Exercise goal:
The full listing should be set down exactly as it reads.

Input data:
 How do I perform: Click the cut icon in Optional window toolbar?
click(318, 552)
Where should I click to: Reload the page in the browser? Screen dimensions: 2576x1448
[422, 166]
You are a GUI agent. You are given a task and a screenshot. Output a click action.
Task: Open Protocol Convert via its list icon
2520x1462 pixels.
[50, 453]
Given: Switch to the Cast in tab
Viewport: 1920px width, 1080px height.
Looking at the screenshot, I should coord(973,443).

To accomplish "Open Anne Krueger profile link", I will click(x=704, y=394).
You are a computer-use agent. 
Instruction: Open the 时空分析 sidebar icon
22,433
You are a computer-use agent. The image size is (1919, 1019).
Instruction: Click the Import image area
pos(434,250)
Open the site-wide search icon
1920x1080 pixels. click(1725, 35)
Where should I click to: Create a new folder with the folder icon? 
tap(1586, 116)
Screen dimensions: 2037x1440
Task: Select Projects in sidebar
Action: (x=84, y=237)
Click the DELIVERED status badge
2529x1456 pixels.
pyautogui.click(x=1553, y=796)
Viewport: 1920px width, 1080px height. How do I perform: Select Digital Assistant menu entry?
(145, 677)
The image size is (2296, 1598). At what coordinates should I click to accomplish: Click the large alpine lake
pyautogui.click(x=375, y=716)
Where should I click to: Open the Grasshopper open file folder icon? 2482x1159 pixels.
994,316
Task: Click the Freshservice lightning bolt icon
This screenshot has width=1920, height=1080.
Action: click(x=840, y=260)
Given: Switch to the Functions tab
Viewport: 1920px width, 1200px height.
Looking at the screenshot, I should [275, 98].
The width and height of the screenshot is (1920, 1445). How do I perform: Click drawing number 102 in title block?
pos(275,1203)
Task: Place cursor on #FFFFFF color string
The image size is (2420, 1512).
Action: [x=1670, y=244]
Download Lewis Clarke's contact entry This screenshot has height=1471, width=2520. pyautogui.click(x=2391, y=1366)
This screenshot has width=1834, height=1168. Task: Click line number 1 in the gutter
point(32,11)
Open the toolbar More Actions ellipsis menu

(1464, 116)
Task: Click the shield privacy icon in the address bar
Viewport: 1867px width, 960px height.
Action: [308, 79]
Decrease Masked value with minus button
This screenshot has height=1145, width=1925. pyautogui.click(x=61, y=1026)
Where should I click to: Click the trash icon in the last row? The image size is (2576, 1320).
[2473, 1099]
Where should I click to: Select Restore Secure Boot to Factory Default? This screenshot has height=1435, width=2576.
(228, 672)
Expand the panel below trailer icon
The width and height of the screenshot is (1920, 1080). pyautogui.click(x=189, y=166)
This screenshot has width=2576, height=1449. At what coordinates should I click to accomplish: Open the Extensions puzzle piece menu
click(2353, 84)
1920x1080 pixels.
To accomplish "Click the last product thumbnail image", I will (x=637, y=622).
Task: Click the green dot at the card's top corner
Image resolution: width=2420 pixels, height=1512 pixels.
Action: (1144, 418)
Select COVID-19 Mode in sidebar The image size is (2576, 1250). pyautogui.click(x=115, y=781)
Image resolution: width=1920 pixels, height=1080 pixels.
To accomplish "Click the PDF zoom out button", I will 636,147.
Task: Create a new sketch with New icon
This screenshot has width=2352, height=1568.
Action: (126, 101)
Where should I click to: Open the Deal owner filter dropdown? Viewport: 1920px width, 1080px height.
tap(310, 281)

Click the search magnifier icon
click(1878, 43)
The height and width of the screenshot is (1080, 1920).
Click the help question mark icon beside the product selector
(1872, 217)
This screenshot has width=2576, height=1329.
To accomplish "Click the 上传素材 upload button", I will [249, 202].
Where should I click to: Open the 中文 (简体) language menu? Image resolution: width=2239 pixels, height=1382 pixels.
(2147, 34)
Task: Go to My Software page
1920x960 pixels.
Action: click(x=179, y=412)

Result:
 How do I perform: Click the cut icon in Optional window toolbar?
click(318, 552)
Where should I click to: Reload the page in the browser? Screen dimensions: 2576x1448
[422, 166]
You are a GUI agent. You are given a task and a screenshot. Output a click action.
Task: Open Protocol Convert via its list icon
2520x1462 pixels.
[50, 453]
Given: Switch to the Cast in tab
Viewport: 1920px width, 1080px height.
Looking at the screenshot, I should coord(973,443).

To accomplish "Open Anne Krueger profile link", I will click(x=704, y=394).
You are a computer-use agent. 
Instruction: Open the 时空分析 sidebar icon
22,433
You are a computer-use agent. The image size is (1919, 1019).
Instruction: Click the Import image area
pos(434,250)
Open the site-wide search icon
1920x1080 pixels. click(1725, 35)
Where should I click to: Create a new folder with the folder icon? 
tap(1586, 116)
Screen dimensions: 2037x1440
Task: Select Projects in sidebar
Action: (x=84, y=237)
Click the DELIVERED status badge
2529x1456 pixels.
pyautogui.click(x=1553, y=796)
Viewport: 1920px width, 1080px height. How do I perform: Select Digital Assistant menu entry?
(145, 677)
The image size is (2296, 1598). At what coordinates should I click to accomplish: Click the large alpine lake
pyautogui.click(x=375, y=716)
Where should I click to: Open the Grasshopper open file folder icon? 2482x1159 pixels.
994,316
Task: Click the Freshservice lightning bolt icon
This screenshot has width=1920, height=1080.
Action: click(x=840, y=260)
Given: Switch to the Functions tab
Viewport: 1920px width, 1200px height.
Looking at the screenshot, I should [275, 98].
The width and height of the screenshot is (1920, 1445). How do I perform: Click drawing number 102 in title block?
pos(275,1203)
Task: Place cursor on #FFFFFF color string
The image size is (2420, 1512).
Action: [x=1670, y=244]
Download Lewis Clarke's contact entry This screenshot has height=1471, width=2520. pyautogui.click(x=2391, y=1366)
This screenshot has width=1834, height=1168. Task: Click line number 1 in the gutter
point(32,11)
Open the toolbar More Actions ellipsis menu

(1464, 116)
Task: Click the shield privacy icon in the address bar
Viewport: 1867px width, 960px height.
Action: [308, 79]
Decrease Masked value with minus button
This screenshot has height=1145, width=1925. pyautogui.click(x=61, y=1026)
Where should I click to: Click the trash icon in the last row? The image size is (2576, 1320).
[2473, 1099]
Where should I click to: Select Restore Secure Boot to Factory Default? This screenshot has height=1435, width=2576.
(228, 672)
Expand the panel below trailer icon
The width and height of the screenshot is (1920, 1080). pyautogui.click(x=189, y=166)
This screenshot has width=2576, height=1449. At what coordinates should I click to accomplish: Open the Extensions puzzle piece menu
click(2353, 84)
1920x1080 pixels.
To accomplish "Click the last product thumbnail image", I will (x=637, y=622).
Task: Click the green dot at the card's top corner
Image resolution: width=2420 pixels, height=1512 pixels.
Action: (1144, 418)
Select COVID-19 Mode in sidebar The image size is (2576, 1250). pyautogui.click(x=115, y=781)
Image resolution: width=1920 pixels, height=1080 pixels.
To accomplish "Click the PDF zoom out button", I will 636,147.
Task: Create a new sketch with New icon
This screenshot has width=2352, height=1568.
Action: (126, 101)
Where should I click to: Open the Deal owner filter dropdown? Viewport: 1920px width, 1080px height.
tap(310, 281)

Click the search magnifier icon
click(1878, 43)
The height and width of the screenshot is (1080, 1920).
Click the help question mark icon beside the product selector
(1872, 217)
This screenshot has width=2576, height=1329.
To accomplish "Click the 上传素材 upload button", I will [249, 202].
Where should I click to: Open the 中文 (简体) language menu? Image resolution: width=2239 pixels, height=1382 pixels.
(2147, 34)
Task: Go to My Software page
1920x960 pixels.
Action: click(x=179, y=412)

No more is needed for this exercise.